- To do -
Every record shown below should be duplicated exactly.

Segment Open

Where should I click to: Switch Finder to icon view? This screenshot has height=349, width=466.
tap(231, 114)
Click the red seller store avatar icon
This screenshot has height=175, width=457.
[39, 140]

Segment Closed

- Task solution -
Where should I click to: Switch Finder to icon view? This screenshot has height=349, width=466.
tap(231, 114)
Click the red seller store avatar icon
This screenshot has height=175, width=457.
[39, 140]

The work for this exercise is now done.